Question from an old test:
Find an example of a periodic Markov chain with $3$ states, with a stationary distribution $( \frac{1}{6}, \frac{1}{3}, \frac{1}{2})$.
I can see only two ways to connect the states.
A triangle won't work because if we connect it in the way shown in (A), the stationary distribution is different.
If we add at least one edge going in the opposite direction, as in (B), then the chain won't be periodic, because there are periods of $3$ and $5$, so the GCD is $1$.

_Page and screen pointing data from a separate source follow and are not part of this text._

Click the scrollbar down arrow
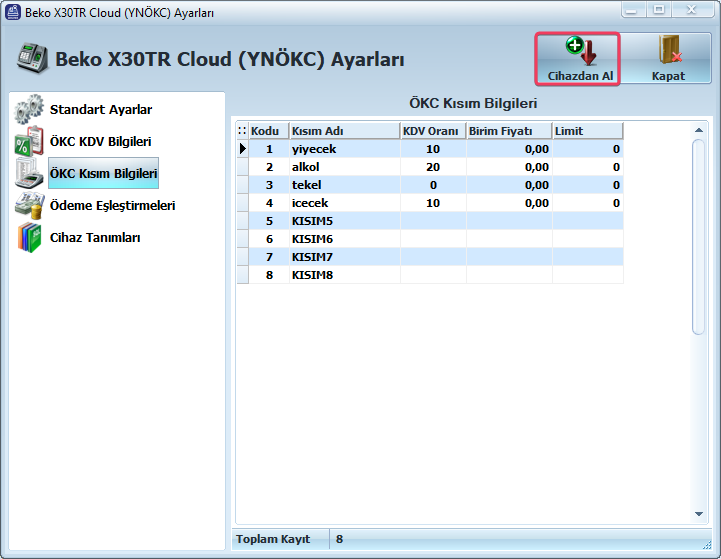 (699, 514)
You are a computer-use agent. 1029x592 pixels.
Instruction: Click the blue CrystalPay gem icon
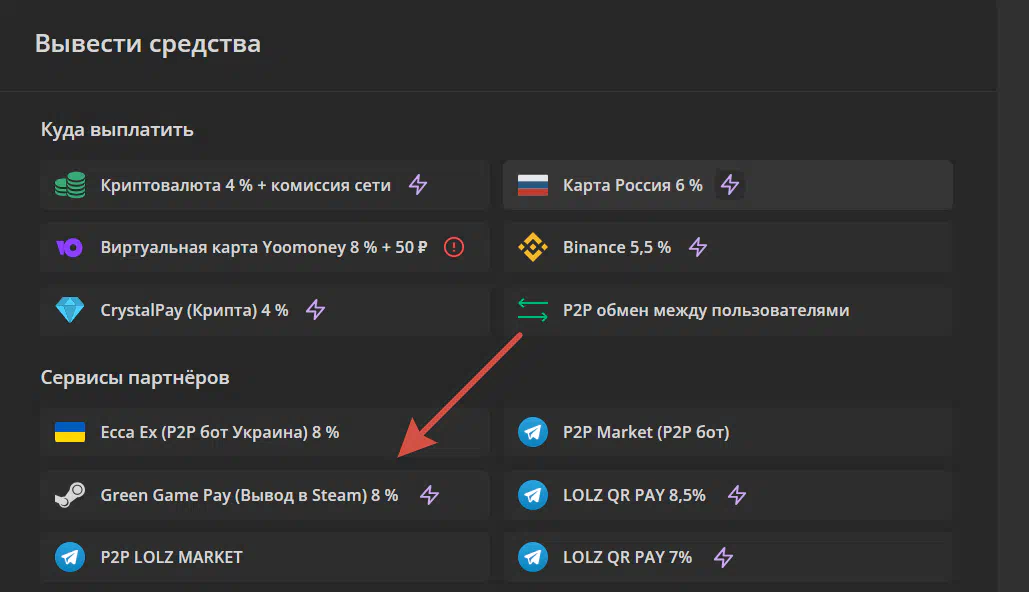70,310
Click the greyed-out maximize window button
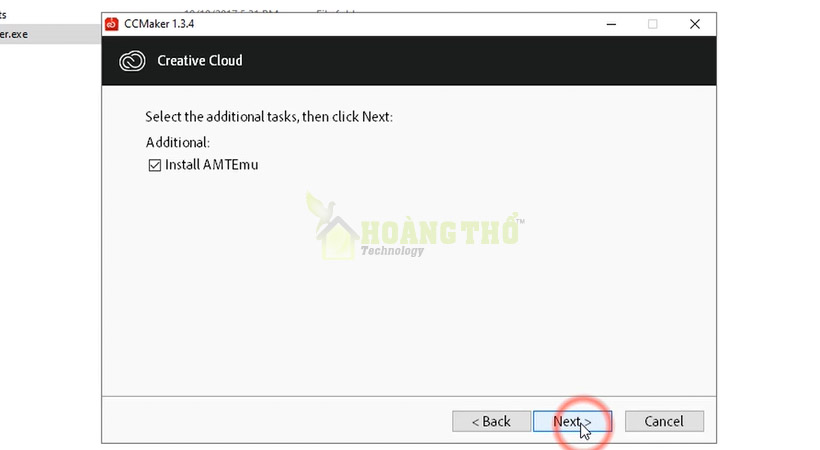820x450 pixels. (652, 24)
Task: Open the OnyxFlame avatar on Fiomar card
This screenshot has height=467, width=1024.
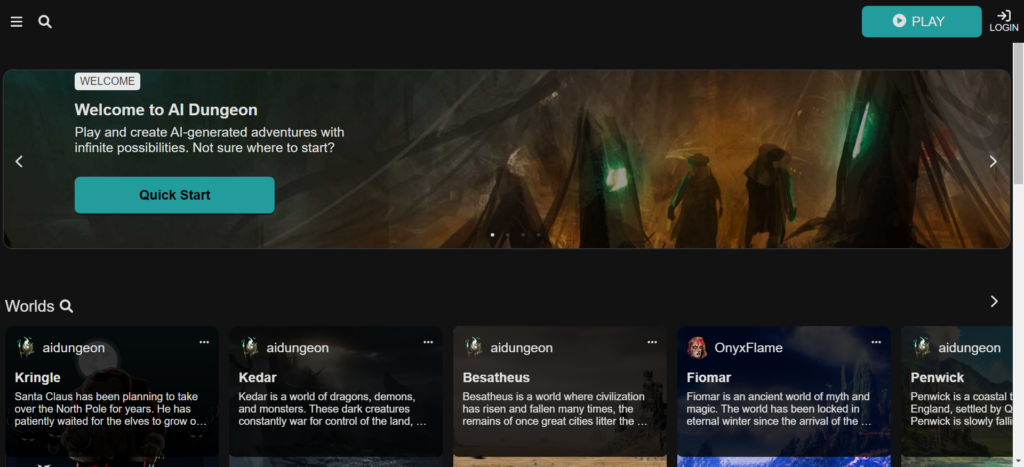Action: [x=697, y=347]
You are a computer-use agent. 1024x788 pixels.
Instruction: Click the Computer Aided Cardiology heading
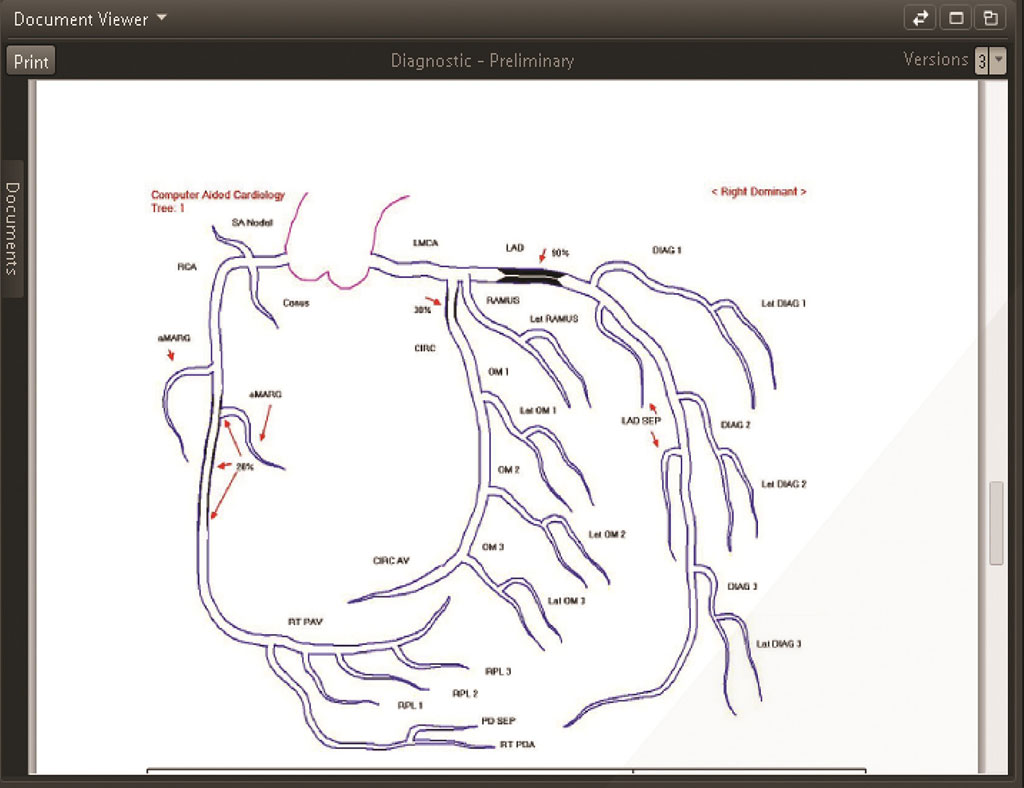point(218,195)
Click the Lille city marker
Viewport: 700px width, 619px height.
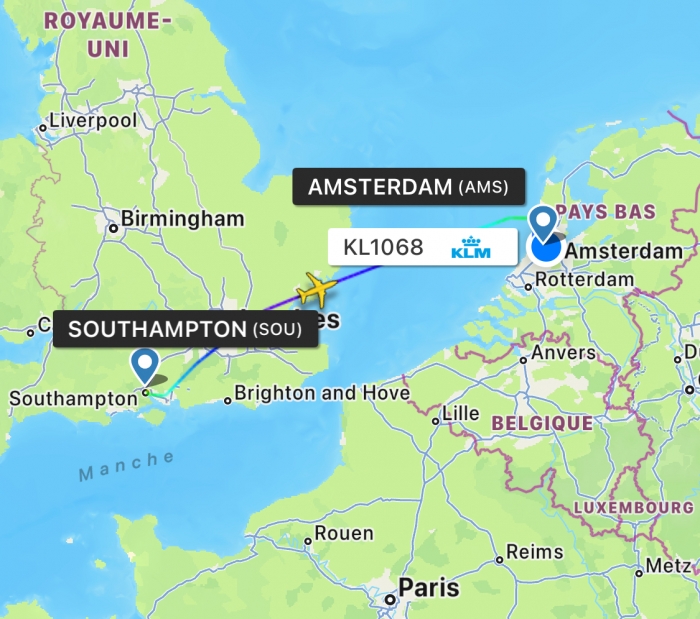[x=436, y=421]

The second way is to connect as shown in the drawing (C) which is periodic with period $2$, but then I don't see how to choose the probabilities $p$ and $q$, because the condition for the stationary distribution to be equal to $( \frac{1}{6}, \frac{1}{3}, \frac{1}{2})$ will never be met:
$$ \begin{bmatrix} 0 & 1 & 0 \\ p & 0 & q \\ 0 & 1 & 0 \end{bmatrix} \begin{bmatrix} \frac{1}{6} \\ \frac{1}{3} \\ \frac{1}{2} \end{bmatrix} = \begin{bmatrix} \frac{1}{6} \\ \frac{1}{3} \\ \frac{1}{2} \end{bmatrix} $$
The above is always false.
What am I missing? How to find an example of such a chain?
You multiplied with the stationary distribution on the wrong side. Markov chain transition matrices are usually written such that the distribution needs to be multiplied from the left, and indeed you wrote the matrix that way. So you want
$$ \begin{bmatrix}\frac16,\frac12,\frac13\end{bmatrix} \begin{bmatrix}0&1&0\\p&0&q\\0&1&0\end{bmatrix} = \begin{bmatrix}\frac16,\frac12,\frac13\end{bmatrix}\;, $$
and this indeed has a solution with $p=\frac13$, $q=\frac23$.